I think this adds to the god-complex that physicians sometimes have which nurses and other hospital employees help perpetuate.
I don't like calling the physician by Dr. so-and-so while he or she calls me Peggy. I've discussed this with other nurses and they don't really seem to have any problem with it. Why is it acceptable for us to use formal address when talking with physicians and they use informal when addressing us? Why aren't we called Nurse so-and-so in order to receive the same level of formal address that physicians get?

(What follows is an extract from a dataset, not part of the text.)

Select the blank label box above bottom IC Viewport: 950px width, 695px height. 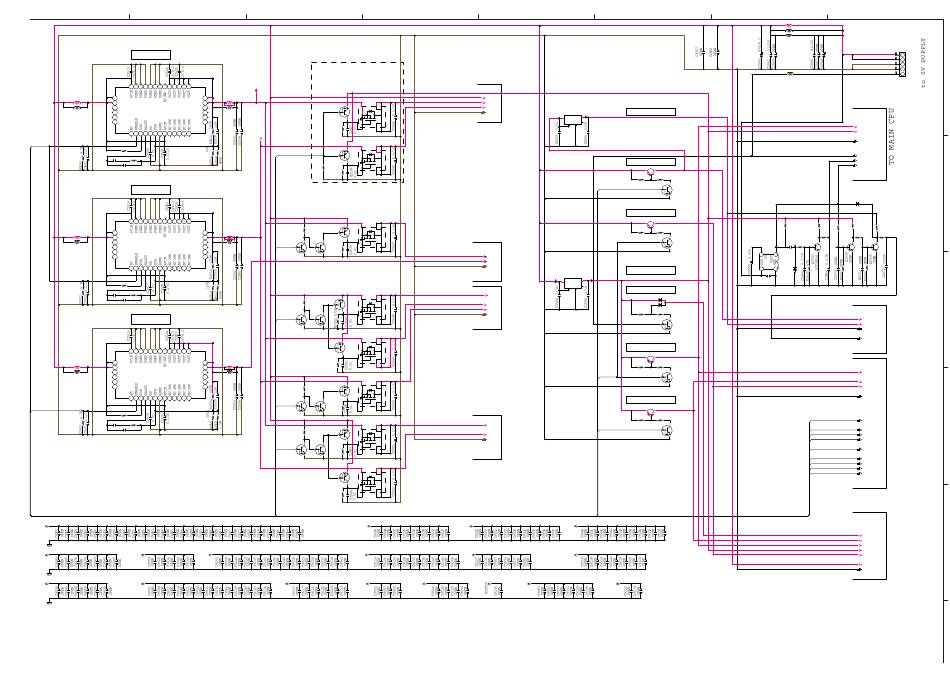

I recently started a new job at a hospital that prides itself in not perpetuating the physician-god-complex, however, physicians are very much addressed using the formal while they don't extend the same respect to those with whom they work. When introducing myself to one of the physicians, I asked him how he wanted me to address him and he replied, "Dr. (blank)." I said is this only in front of patients or all the time. He looked at me with a bit of a question and responded with, "Well, really only in front of patients. My name is David and that is what you can call me." I smiled, shook his hand and told him my fist name. Would it have been rude for me to smile, shake his hand and ask him to call me Nurse (blank) had he requested that I always address him as Dr. (blank)?
Nurse2Doc2008
22 Posts
I usually introduce myself to patients like this: "I'm First name Last name, I'll be one of your doctors while your in the hospital." To everyone else, I just use my first name. The only time this causes trouble is on cross cover because sometimes we're covering patients in a unit we don't usually work in, so when you call back being like, "Hi this is firstname, returning a page," they're like, who?! (The call schedules they get only have our last names.) Similarly, the boards on the units always write the nurse's frst names, so when i call them, I have no choice but to refer to them by their first names. Interesting that the doctor's schedule is all last names, and the nurses assignments is all first names.....sort of makes it more convenient to call nurses by first names and docs by last names, unless of course, you know their first/last name. I'd venture to guess, although perhaps I'm incorrect, that more nurses know the first names of doctors than doctors know the last names of nurses. Perhaps that's part of the problem, too.
Also, I agree that this first name last name problem is less pronounced in the ED. I used to be an ED nurse for 2 years, and I think everyone in the department knew everyone elses' first and last name, but we were all first name basis.